Figure 12. Rapamycin normalizes HCM in LS/+ mice.

(A) H&E-stained longitudinal sections of hearts from WT and LS/+ mice. Note normalization of hypertrophy in LS/+ hearts after rapamycin treatment (original magnification, ×100). (B) Reticulin stain of paraffin-embedded heart sections from 16-week-old WT and LS/+ mice (original magnification, ×400). (C) Quantification of average area (in μm²) of cardiomyocytes (200–500 cells counted/group) from WT or LS/+ cardiomyocytes isolated from mice that were either vehicle- or rapamycin-treated (2 mg/kg body weight) daily by i.p. injection for 4 weeks, then weekly for 4 weeks; see Results and Methods for details. Results are shown as the mean ± SEM. *P < 0.05, ^†P < 0.05. (D) Heart weight to body weight ratios of WT and LS/+ mice with vehicle- or rapamycin-treatment, as indicated. *P < 0.05, ^†P < 0.001. (E) Representative echocardiographs from 16-week-old vehicle-treated WT, vehicle-treated LS/+, or rapamycin-treated LS/+ mice. Two-headed arrows indicate left ventricle chamber size. (F) Anatomic and functional parameters of 12- and 16-week-old WT, LS/+, and LS/+ rapamycin-treated mice, as assessed by echocardiography, either after 4 weeks (measured at 12 weeks of age) or after 4 weeks of daily i.p. injections, followed by 4 weeks of weekly (measured at 16 weeks of age) i.p. injections. LVID-d, left ventricular chamber dimension in diastole. *P < 0.001 denotes significance between the vehicle-treated 16-week-old LS/+ mice and the LS/+ rapamycin-treated mice. All P values in C, D, and F were derived from ANOVA and Bonferroni post-test when ANOVA was significant.

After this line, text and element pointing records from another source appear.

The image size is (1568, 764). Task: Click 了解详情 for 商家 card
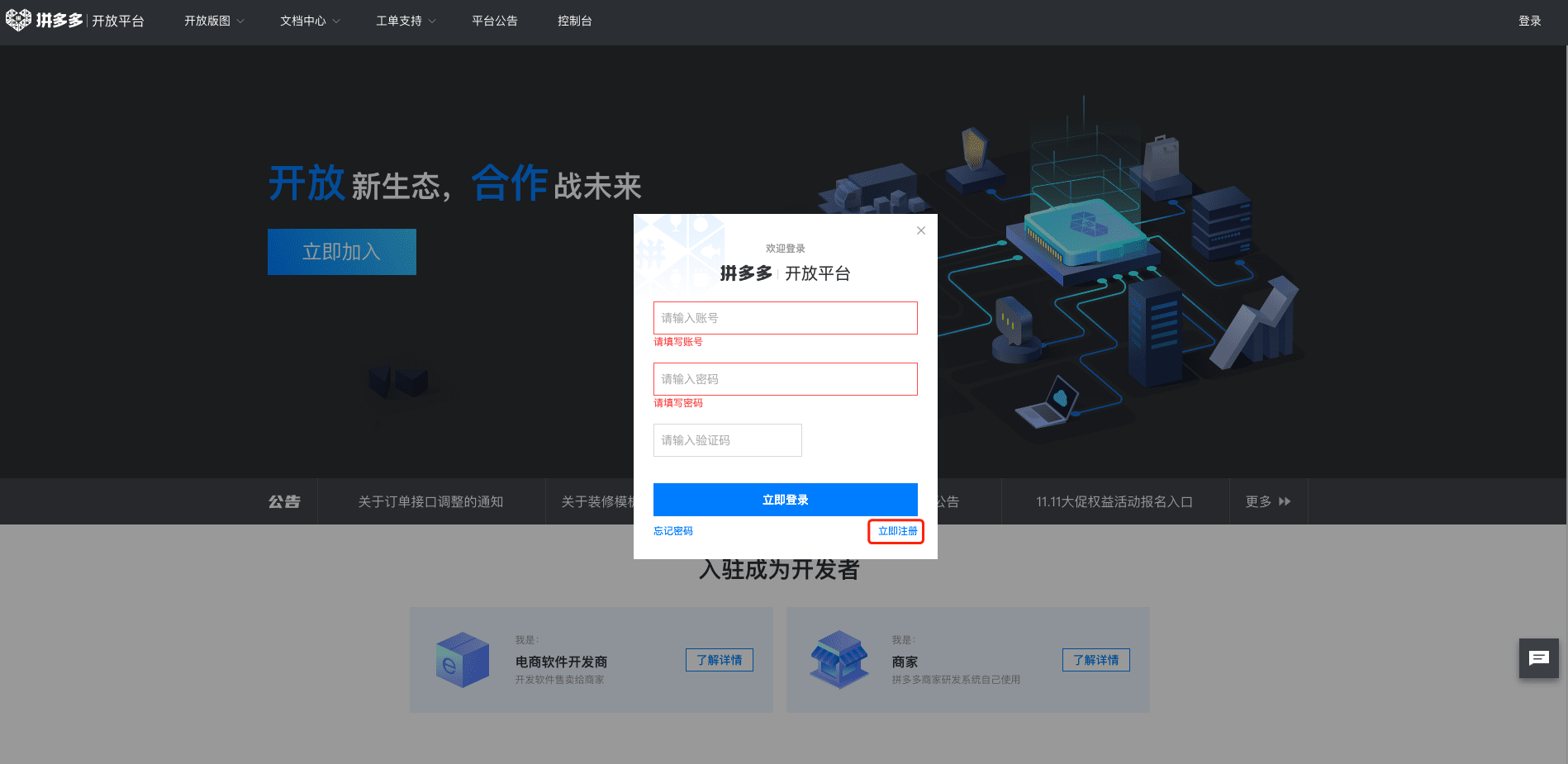[x=1095, y=660]
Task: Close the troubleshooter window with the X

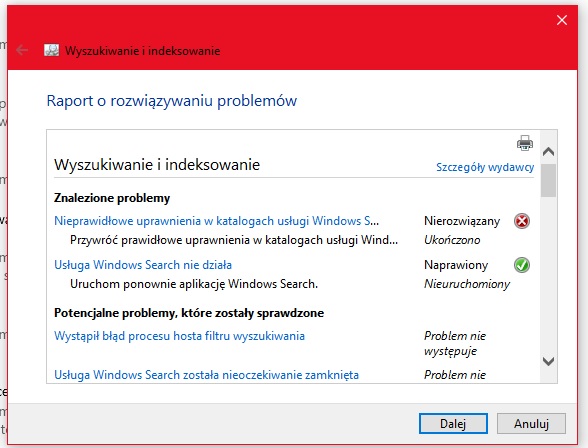Action: point(562,20)
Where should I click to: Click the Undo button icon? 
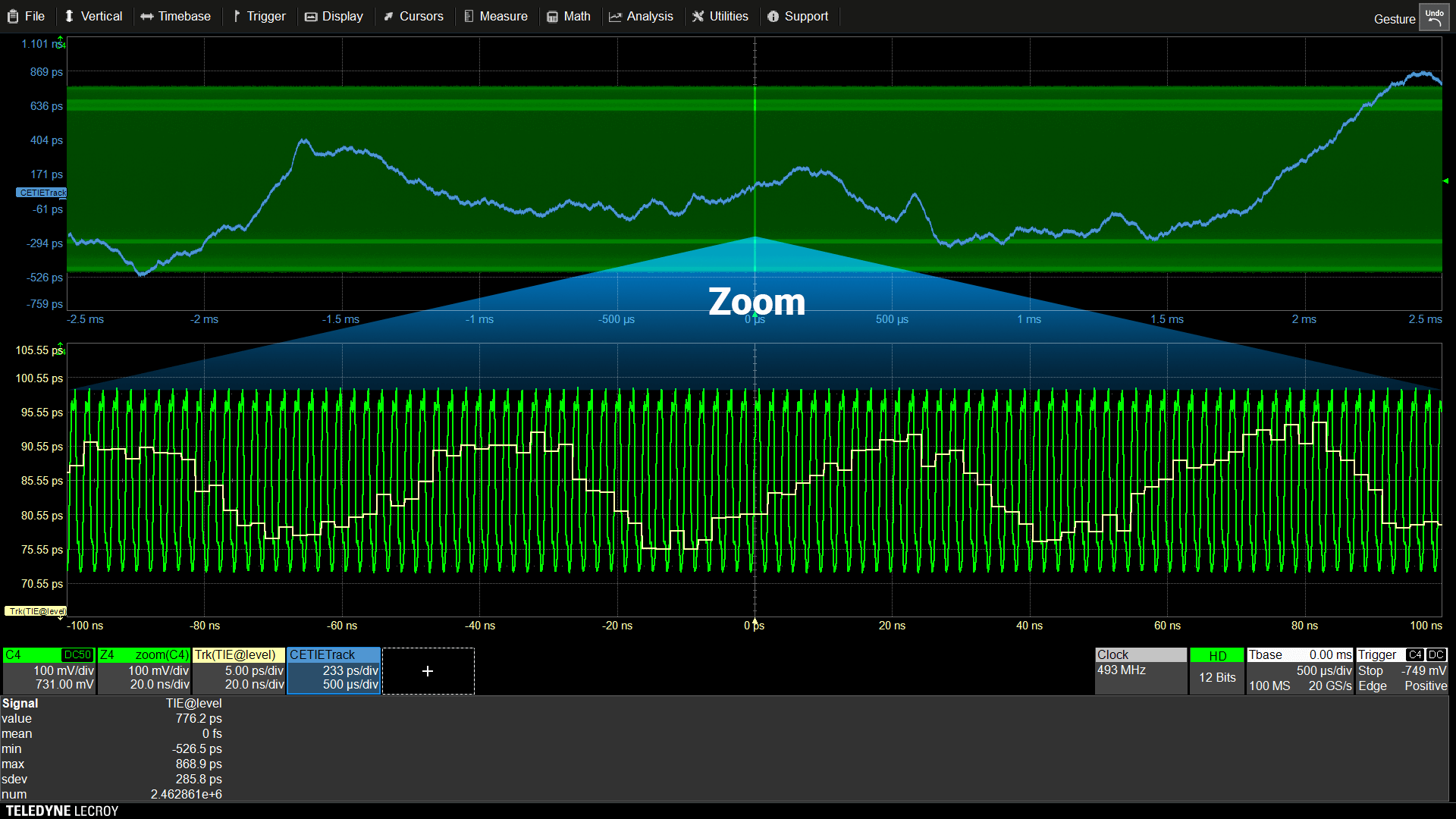[1433, 17]
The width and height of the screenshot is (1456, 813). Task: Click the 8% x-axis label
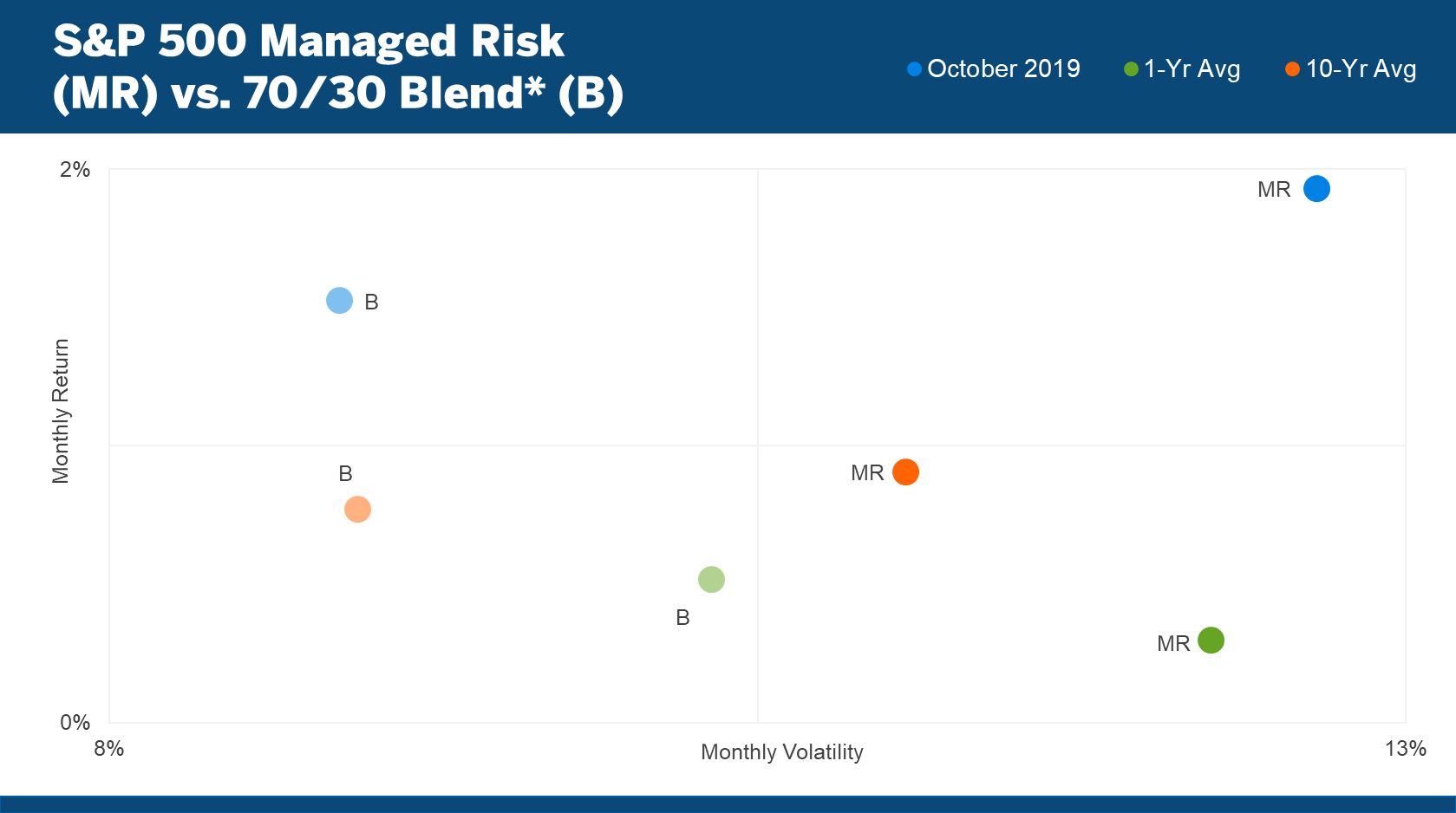tap(108, 749)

Figure 13. Rapamycin reverses HCM in LS/+ mice.

(A) Representative echocardiographs from 16-week-old vehicle-treated WT, rapamycin-treated WT, vehicle-treated LS/+, or rapamycin-treated LS/+ mice. Two-headed arrows indicate left ventricle chamber size. (B) Anatomic and functional parameters of 12-, 16-, and 20-week-old WT, rapamycin-treated WT, LS/+, and rapamycin-treated LS/+ mice, as assessed by echocardiography, either after 4 weeks (measured at 16 weeks of age) or after 4 weeks of daily i.p. injections, followed by 4 weeks of weekly (measured at 20 weeks of age) i.p. injections. *P < 0.001, ^†P < 0.001, ^‡P < 0.001. All P values were derived from ANOVA and Bonferroni post-test when ANOVA was significant.

Figure 14. Rapamycin treatment normalizes cardiac fetal gene expression in LS/+ mice.

Total RNA from vehicle- or rapamycin-treated WT and LS/+ mice (n = 4–6 of each genotype) of the indicated ages was used to perform quantitative RT-PCR (each sample in triplicate). The ratio of ΔδC_T was analyzed using Gapdh as a control. Note that rapamycin-treated LS/+ heart lysates have normalized fetal gene expression profiles as compared with those of WT heart lysates. Data represent mean ± SEM. *P < 0.01, ^†P < 0.001, 2-tailed Student’s t test.